• _Work item_: Your answer should be every line with the word "Given", copied from the data below.

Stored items
⁂
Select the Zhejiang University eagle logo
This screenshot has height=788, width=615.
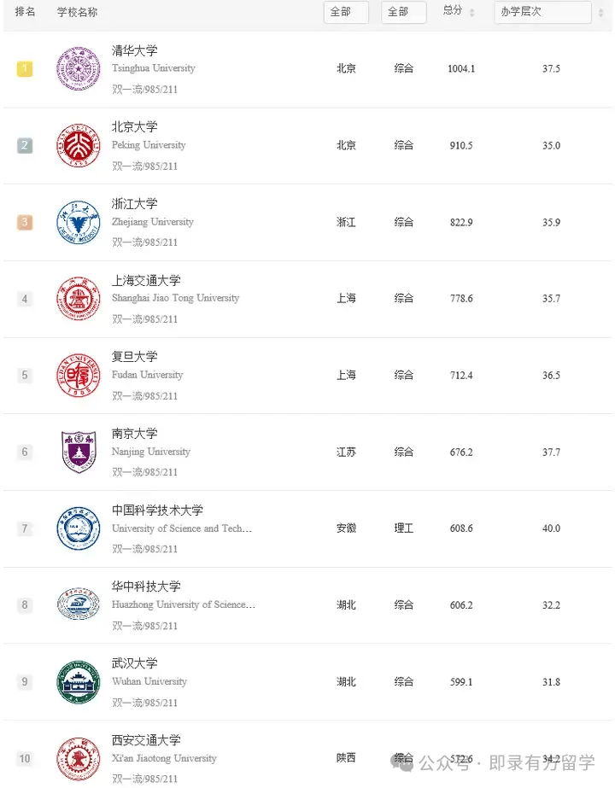pos(78,222)
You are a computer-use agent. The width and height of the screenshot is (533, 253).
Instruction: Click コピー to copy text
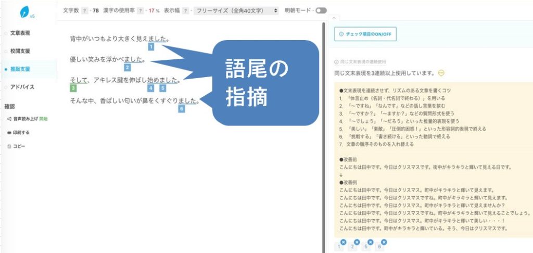coord(19,146)
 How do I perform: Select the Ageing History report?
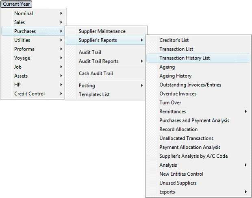(x=198, y=76)
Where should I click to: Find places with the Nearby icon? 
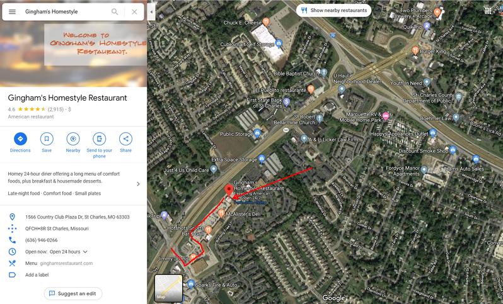tap(73, 139)
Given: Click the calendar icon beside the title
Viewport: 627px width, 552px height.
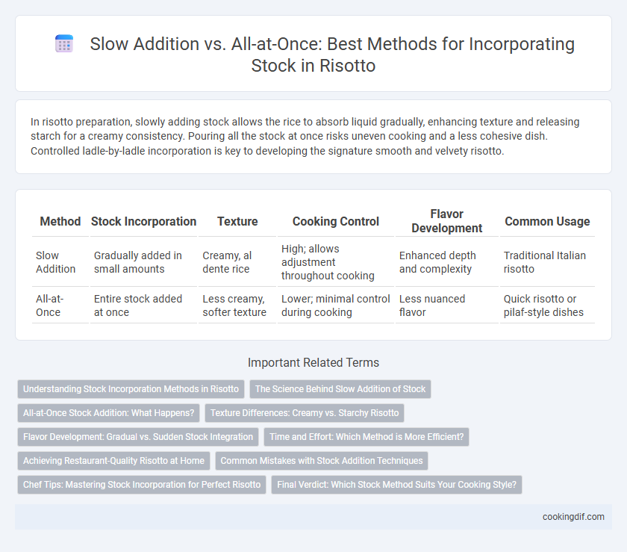Looking at the screenshot, I should click(64, 43).
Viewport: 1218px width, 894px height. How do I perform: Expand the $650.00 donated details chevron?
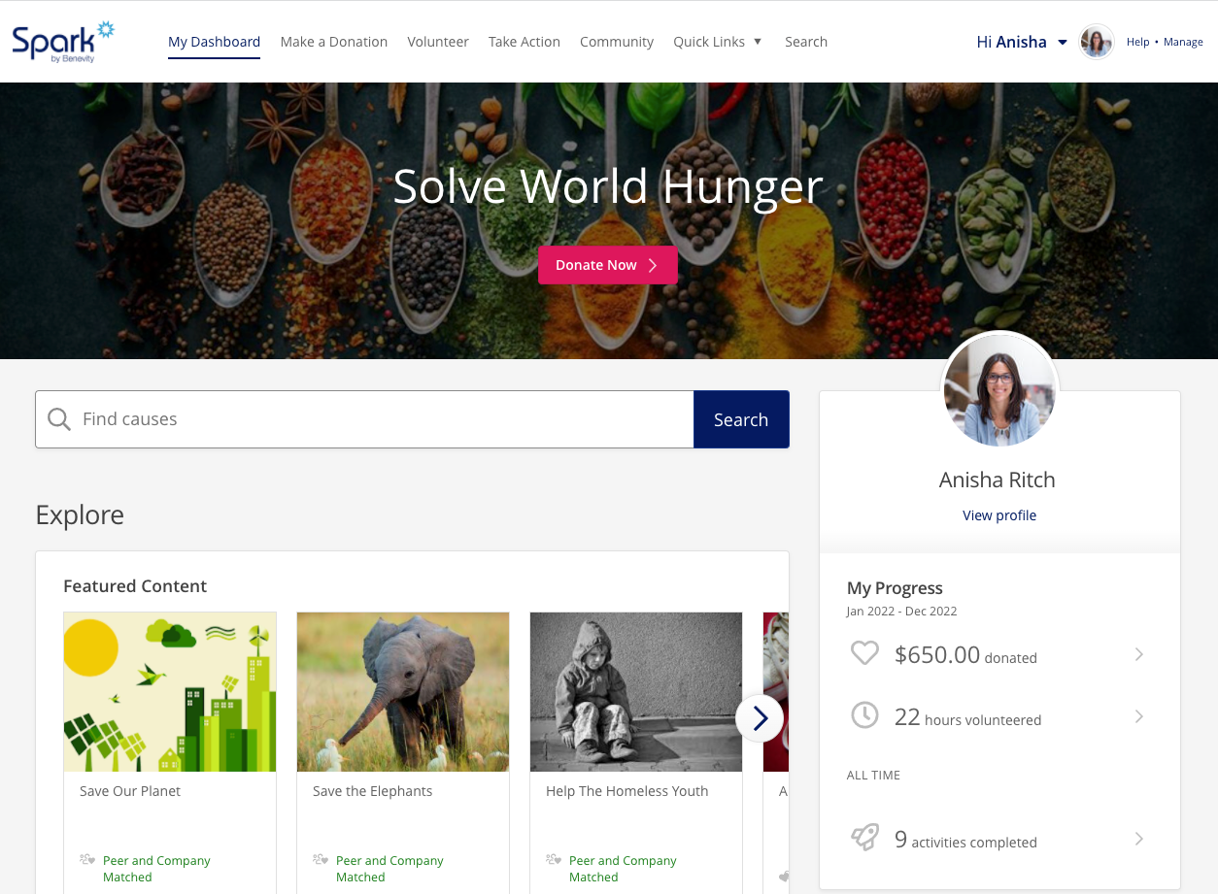tap(1139, 654)
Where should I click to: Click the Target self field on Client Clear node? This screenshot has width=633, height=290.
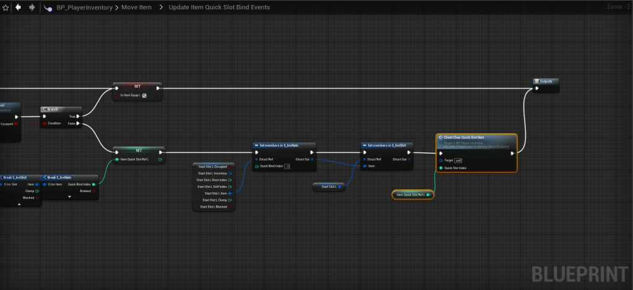tap(459, 160)
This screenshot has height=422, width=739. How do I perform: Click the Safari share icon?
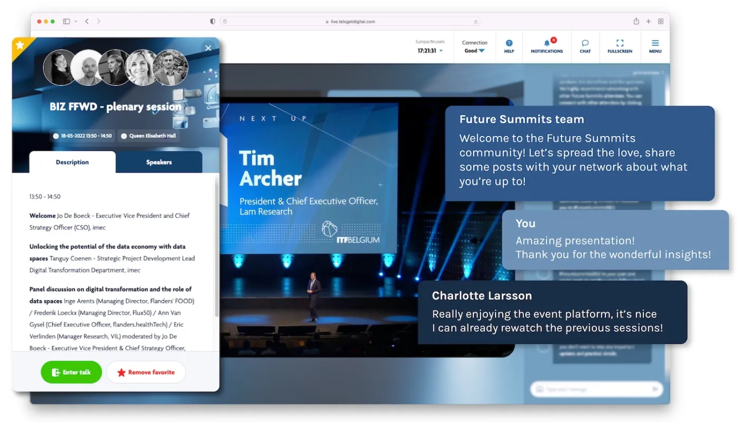click(636, 22)
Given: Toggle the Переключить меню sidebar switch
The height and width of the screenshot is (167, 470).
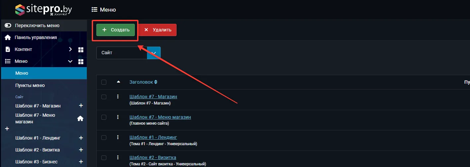Looking at the screenshot, I should [x=8, y=25].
⁂
• _Result_:
Given: Click the calendar icon beside the title
Given: Toggle the Переключить меню sidebar switch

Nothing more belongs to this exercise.